February 12, 2009 RSS Feed Print

It's not a perfect measure, but it's a useful one—the 100-day standard for gauging presidential effectiveness. The underlying truth is that presidents tend to be most effective when they first take office, when their leadership style seems fresh and new, when the aura of victory is still powerful, and when their impact on Congress is usually at its height. There is nothing magic about the number, and many presidential aides over the years have complained that it is an artificial yardstick. But it has been used by the public, the media, and scholars as a gauge of presidential success and activism since Franklin D. Roosevelt pioneered the 100-day concept when he took office in 1933. He was faced with the calamity of the Depression—and he moved with unprecedented dispatch to address the problem. "The first hundred days of the New Deal have served as a model for future presidents of bold leadership and executive-legislative harmony," writes Cambridge University historian Anthony Badger in FDR: The First Hundred Days. In this series, U.S. News looks at the most far-reaching 100-day periods in presidential history, starting with FDR. The series will run each week on Thursdays.

Faced with the spreading catastrophe of the Depression in 1933, Franklin D. Roosevelt knew from the start that what Americans wanted most of all was reassurance that under his leadership, they could weather the storm. Amid shattering rates of unemployment, bank failures, and a widespread loss of confidence, FDR said in his inaugural speech March 4: "This nation asks for action, and action now. Our greatest primary task is to put people to work. I am prepared under my constitutional duty to recommend the measures that a stricken nation in the midst of a stricken world may require."

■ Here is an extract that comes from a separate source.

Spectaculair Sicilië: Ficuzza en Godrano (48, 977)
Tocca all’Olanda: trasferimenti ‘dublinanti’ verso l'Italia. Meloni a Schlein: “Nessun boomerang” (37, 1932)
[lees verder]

This began an unprecedented period of experimentation during which Roosevelt tried different methods to ease the Depression; if they failed, he tried something else. His success in winning congressional approval became the stuff of legend and established FDR as the most effective president in dealing with Congress during the first 100 days.

 The circumstances that Roosevelt faced were unique. Banks were shutting down. Depositors were losing their life's savings. Businesses were running out of enough cash to keep going. At least 25 percent of American workers were unemployed. Many Americans felt it was a national emergency.

"When Roosevelt took power on March 4, 1933, many influential Americans doubted the capacity of a democratic government to act decisively enough to save the country," writes historian Anthony Badger in FDR: The First Hundred Days . "Machine guns guarded government buildings. The newspapers and his audience responded most enthusiastically to Roosevelt's promises in his inaugural to assume wartime powers if necessary. That sense of emergency certainly made Congress willing to give FDR unprecedented power." Adds political scientist William Leuchtenburg in The FDR Years: "Roosevelt came to office at a desperate time, in the fourth year of a worldwide depression that raised the gravest doubts about the future of Western civilization."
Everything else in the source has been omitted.